ゲミュートで今注目されているスポーツ、それは決闘である。
80年ほど前までは、「一方がなにか名誉やそれに準ずるものを掛け公平な条件のもと殺し合う」という、今から考えれば野蛮な勝負事であった。それから80年の間に、大幅にルールを変更しスポーツとして復活した。
毎年10月から3月に行われる。ディアマントを除くゲミュート各地で数回の予選が行われた後、予選の結果に応じてそれぞれに加算されるポイントを一定以上得た者たちによる決勝大会が行われる。ポイントさえあれば決勝大会には出場できるため、どの予選に出るかは選手の自由である。
この決勝大会で優勝した者は「王者/チャンピオン」と呼ばれ、一年間多くの人に持て囃される。決勝大会の出場選手には翌シーズンの開始時にシードポイントを与えられ、少ない予選出場回数でも決勝大会まで勝ち上がれるようになっている。
大抵の選手がこれを利用して戦う回数を抑える中、白銀一虎は「参加することに意義がある」という思想から、毎年出られる限りの予選に出場している。前述の「制限」があるため、王者による初心者狩りという醜い現象は起こらない。

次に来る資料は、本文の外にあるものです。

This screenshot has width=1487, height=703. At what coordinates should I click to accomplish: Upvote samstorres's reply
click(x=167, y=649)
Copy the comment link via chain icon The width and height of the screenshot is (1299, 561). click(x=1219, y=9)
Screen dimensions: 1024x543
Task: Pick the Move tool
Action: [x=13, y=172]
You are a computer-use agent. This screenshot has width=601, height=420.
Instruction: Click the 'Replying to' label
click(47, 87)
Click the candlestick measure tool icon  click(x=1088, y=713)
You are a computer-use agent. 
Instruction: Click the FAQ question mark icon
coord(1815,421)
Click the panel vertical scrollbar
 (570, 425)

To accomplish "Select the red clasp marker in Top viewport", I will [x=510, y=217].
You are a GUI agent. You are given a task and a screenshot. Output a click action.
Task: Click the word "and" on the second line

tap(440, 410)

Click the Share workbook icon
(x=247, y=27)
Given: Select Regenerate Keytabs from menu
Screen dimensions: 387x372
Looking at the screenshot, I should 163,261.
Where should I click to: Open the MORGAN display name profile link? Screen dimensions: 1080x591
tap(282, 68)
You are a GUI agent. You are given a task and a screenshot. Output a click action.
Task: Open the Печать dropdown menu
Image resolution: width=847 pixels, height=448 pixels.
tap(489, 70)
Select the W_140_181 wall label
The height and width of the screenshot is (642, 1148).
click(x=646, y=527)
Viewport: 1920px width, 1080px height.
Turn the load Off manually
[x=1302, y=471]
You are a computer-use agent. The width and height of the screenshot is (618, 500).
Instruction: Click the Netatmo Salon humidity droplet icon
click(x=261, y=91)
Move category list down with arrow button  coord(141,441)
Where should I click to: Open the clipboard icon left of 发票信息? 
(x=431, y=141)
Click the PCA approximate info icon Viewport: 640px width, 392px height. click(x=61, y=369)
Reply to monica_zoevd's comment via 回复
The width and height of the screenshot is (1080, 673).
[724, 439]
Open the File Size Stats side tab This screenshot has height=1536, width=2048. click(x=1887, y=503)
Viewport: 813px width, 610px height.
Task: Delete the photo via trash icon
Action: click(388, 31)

運営によれば、5回王者となった者は「殿堂入り」として“名誉の出場停止処分”が下されることになっているが、未だこれを成し遂げたものはいない。
因みに、「制限」のルールがある中でこの“出場停止”が成立する理由として、「格下に対し己の力を自在にコントロールする術が完璧に身に着いている」ことが挙げられている。